Spontaneous congenital hydrocephalus in the mutant mouse hyh. Changes in the ventricular system and the subcommissural organ

Abstract

The subcommissural organ is an ependymal gland located at the entrance of the cerebral aqueduct. It secretes glycoproteins into the cerebrospinal fluid, where they aggregate to form Reissner's fiber. This fiber grows along the aqueduct, fourth ventricle, and central canal. There is evidence that the subcommissural organ is involved in the pathogenesis of congenital hydrocephalus. This organ was investigated in the mutant mouse hyh developing a congenital hydrocephalus. The central nervous system of normal and hydrocephalic hyh mice, 1 to 40 days old, was investigated using antibodies recognizing the subcommissural organ secretory glycoproteins, and by transmission and scanning electron microscopy. At birth, the affected mice displayed open communications between all ventricles, absence of a central canal in the spinal cord, ependymal denudation of the ventricles, stenosis of the rostral end of the aqueduct, and hydrocephalus of the lateral and third ventricles and of the caudal end of the aqueduct. Around the 5th postnatal day, the communication between the caudal aqueduct and fourth ventricle sealed, and hydrocephalus became severe.
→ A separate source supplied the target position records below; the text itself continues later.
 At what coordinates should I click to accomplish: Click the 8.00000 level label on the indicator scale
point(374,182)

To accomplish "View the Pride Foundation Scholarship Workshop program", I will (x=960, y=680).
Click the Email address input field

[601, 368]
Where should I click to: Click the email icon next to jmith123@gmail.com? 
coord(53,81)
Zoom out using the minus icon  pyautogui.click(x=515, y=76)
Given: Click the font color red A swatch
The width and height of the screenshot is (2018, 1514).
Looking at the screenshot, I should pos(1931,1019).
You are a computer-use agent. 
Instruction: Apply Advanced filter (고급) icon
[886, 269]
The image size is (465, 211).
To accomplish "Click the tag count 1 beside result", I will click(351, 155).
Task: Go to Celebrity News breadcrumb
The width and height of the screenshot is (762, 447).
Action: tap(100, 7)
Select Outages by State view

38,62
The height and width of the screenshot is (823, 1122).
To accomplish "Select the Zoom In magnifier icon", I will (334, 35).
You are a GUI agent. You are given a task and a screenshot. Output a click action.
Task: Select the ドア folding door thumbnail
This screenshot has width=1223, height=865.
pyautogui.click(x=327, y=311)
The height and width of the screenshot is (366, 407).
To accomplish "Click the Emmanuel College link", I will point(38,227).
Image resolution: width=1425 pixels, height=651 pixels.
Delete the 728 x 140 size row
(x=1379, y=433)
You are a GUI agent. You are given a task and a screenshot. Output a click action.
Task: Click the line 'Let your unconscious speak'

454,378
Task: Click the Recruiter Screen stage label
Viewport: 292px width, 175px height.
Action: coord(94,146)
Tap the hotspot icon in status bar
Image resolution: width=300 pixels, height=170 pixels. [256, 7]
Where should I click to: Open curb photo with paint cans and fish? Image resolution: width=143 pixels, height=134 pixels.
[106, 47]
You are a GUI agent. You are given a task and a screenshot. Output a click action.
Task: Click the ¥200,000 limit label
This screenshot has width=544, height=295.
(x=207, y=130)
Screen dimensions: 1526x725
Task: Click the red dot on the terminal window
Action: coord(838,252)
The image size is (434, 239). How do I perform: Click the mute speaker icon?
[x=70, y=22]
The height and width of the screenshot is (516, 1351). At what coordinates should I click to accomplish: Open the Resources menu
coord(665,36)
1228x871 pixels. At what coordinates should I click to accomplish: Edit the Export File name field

It is postulated that the hyh mice carry a genetic defect affecting the ependymal cell lineage. The subcommissural organ showed signs of increased secretory activity; it released to the stenosed aqueduct a material that aggregated, but it did not form a Reissner's fiber. A large area of the third ventricular wall differentiated into a secretory ependyma synthesizing a material similar to that secreted by the subcommissural organ. It is concluded that the subcommissural organ changes during hydrocephalus; whether these changes precede hydrocephalus needs to be investigated.